Charlene Chambers founder of Empty Arms

Grieving parents take solace in celebration

Greater Victoria group looks to spur dialogue on pregnancy and infant loss

Birthdays can be a joyous occasion.

For some people, however, especially those people who have lost a child either mid-pregnancy or shortly after birth, it can be a painful reminder of loss.

Charlene Chambers knows that feeling, having experienced a stillbirth in 2011.

“When you experience a loss, you feel you can’t talk about it, let alone celebrate it,” she says.

After losing her baby, Chambers – who has other children – felt compelled to undertake a project that would help steer grieving parents to the resources they needed to begin their healing journey.

Thus, Empty Arms, Healing Hearts was born in 2012.

The group recently hosted an event called the Always and Forever Birthday Party at Jeneece Place next to Victoria General Hospital, with the goal of giving parents who’ve lost babies a chance to share their experience with others in similar situations, and to celebrate children who never saw their first birthday.

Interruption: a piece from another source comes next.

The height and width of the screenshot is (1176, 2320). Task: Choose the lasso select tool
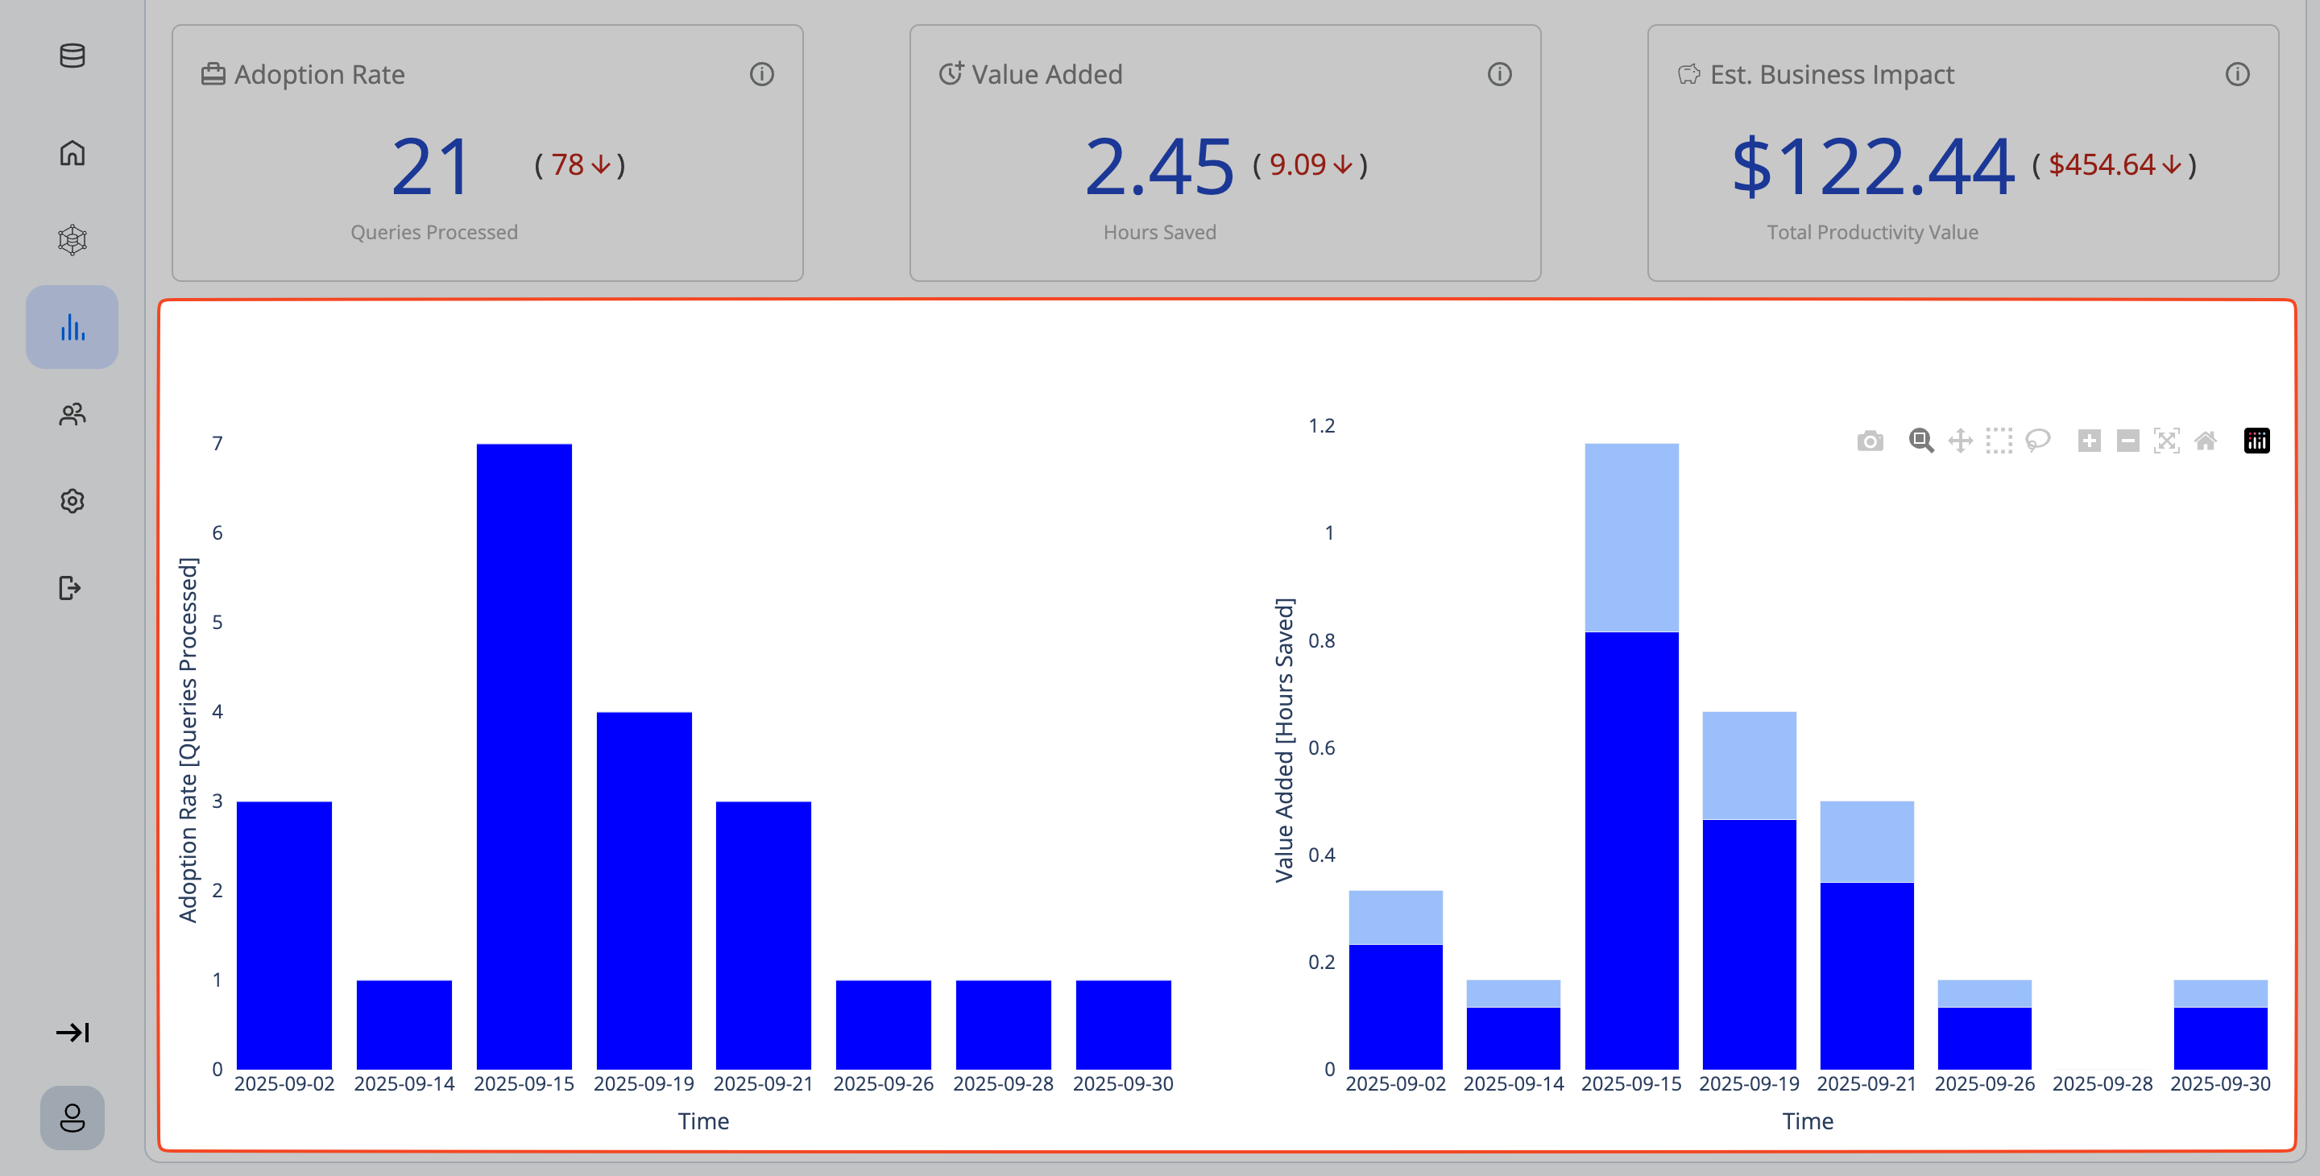[x=2037, y=441]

“We took moments to celebrate and laugh and to cry and support each other,” Chambers says, noting there were roughly 35 people in attendance. “When parents are not given the opportunity early on to deal with (the loss of a baby), it becomes a long complicated process to get past it.”

With less paid counselling options now available for grieving parents in B.C., given changes to provincial health policies, she recognized a gap in the system that needed filling. Chambers is a bereavement doula who works with parents to start their grieving process – sometimes before the death of their child – and helps direct people to other resources in the community.

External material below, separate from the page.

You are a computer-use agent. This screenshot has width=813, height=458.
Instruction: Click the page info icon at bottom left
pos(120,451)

Her plan was to help better co-ordinate the pregnancy loss community in the region and create an umbrella organization where people can go to find help.

The website emptyarmsvictoria.com offers links to grief counsellors, and a child loss support group, among other services.

Another aspect of the Empty Arms is fundraising for such projects as a cuddle cot for VGH, which allows parents to spend precious time with their baby before the final separation, as a way to help them begin to deal with their loss. A recent online auction of donated items collected money to pay for perinatal bereavement counselling for family needing financial assistance.

Chambers says there remains a stigma around pregnancy and infant loss, such that other people are afraid to talk to those who are going through it for fear of upsetting them.

“There’s very little dialogue around it. It’s a very, very tough topic to discuss,” she says. “I think a huge part of it is the Western culture’s unhealthy approach to death.”

Encouraging parents to talk about their experiences is a good first step to healing, she adds. Events such as the Always and Forever Birthday Party, which she hopes will become an annual event, can help facilitate that discussion, Chamber says.